Chelsio is obviously touting something similar with their new boards.
SNAP is the tools and there’s DOCA. Don’t forget that this is only talkin’ about the storage, not all the firewalls that are running on this and it’s not using VMware Monty either.
Scott: Yup! one of the BlueField-2’s primary use cases is “NVMEoF storage target” – there are a couple of SKUs explicitly designed for that purpose, which don’t need a PCIe switch or any weird fiddly reconfiguration to directly connect to an endpoint device (though it’d be a bit silly to only attach 4 PCIe 4.0 x4 SSDs to it!)
Scott: Ah, just realized I misread – but yes, that’s one of the *other* primary use cases for BF2, taking remote NVMEoF / other block devices and presenting them to the host system as a local NVMe device. This is how AWS’s Nitro storage card works, they’re just using a custom card/SoC for it (the 2x25G Nitro network and storage cards use the same SoC as the the MikroTik CCR2004-1G-2XS-PCIe, so that could be fun…)
I think that mikrotik uses an annapurna chip but its more like the ones they use for disk storage not the full Nitro cards being used today. It doesn’t have enough bandwidth for a new Nitro card.
I would like to see a test of the crypto acceleration – does it work with Linux LUKS?
Hope we will arrive at two DPUs both seeing the same SSDs.

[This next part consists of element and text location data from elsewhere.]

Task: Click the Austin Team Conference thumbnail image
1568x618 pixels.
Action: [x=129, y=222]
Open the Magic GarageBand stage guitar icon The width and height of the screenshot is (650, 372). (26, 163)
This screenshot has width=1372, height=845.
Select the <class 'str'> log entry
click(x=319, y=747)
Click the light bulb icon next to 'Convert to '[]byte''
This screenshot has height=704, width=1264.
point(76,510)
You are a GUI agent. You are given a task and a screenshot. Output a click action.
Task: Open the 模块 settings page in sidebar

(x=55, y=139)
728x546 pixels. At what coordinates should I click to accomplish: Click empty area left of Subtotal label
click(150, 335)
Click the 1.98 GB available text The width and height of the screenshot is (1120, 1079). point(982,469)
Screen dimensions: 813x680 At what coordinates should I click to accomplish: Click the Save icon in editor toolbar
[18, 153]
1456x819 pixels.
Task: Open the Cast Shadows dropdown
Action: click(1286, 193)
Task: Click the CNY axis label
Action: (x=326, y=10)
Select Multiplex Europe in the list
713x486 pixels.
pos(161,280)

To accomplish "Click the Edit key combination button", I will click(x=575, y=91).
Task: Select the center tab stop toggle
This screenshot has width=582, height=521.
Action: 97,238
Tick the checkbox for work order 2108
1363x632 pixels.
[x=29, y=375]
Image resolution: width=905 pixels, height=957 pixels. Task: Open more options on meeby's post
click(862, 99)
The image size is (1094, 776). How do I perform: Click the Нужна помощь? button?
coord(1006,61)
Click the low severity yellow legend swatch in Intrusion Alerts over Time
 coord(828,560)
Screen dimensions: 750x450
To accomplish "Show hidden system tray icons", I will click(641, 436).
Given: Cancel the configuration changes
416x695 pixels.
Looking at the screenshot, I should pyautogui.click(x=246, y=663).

Then ZFS failover is possible and you could export ZFS block devices however you like or do an NFS export. Endless possibilities like, well, a server The real power of a DPU only comes into play when the offload funktionalitet comes into play.
Did you need to set any additional mlxconfig options to get this too work?
Any other tweaks required to get the BlueField to recognize the additional NVMe devices?
Thanks for the good article. I like the computer equipment of this company. It stands out for its reliability. If possible, write a few more articles about it. I think it would be interesting to read.